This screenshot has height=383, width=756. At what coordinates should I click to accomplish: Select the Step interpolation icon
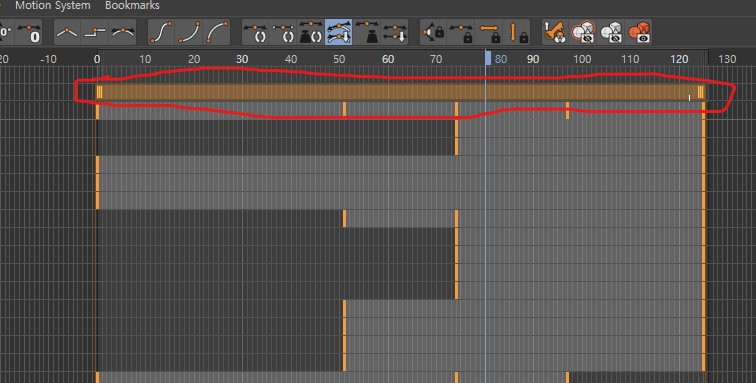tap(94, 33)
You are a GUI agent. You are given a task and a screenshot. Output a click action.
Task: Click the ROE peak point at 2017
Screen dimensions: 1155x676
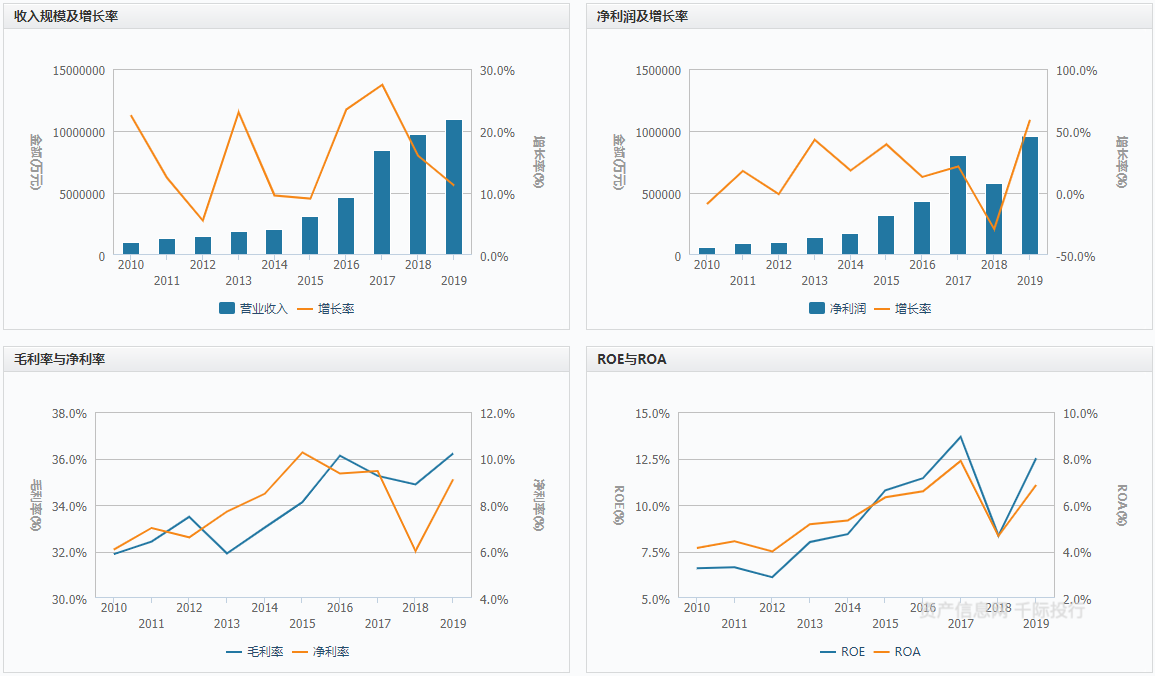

==*==

__Work task__. Transcribe everything above exactly. Do not include the pictures.

__Exercise result__.
This screenshot has height=383, width=756. At what coordinates should I click to accomplish: Select the Step interpolation icon
tap(94, 33)
You are a GUI agent. You are given a task and a screenshot. Output a click action.
Task: Click the ROE peak point at 2017
Screen dimensions: 1155x676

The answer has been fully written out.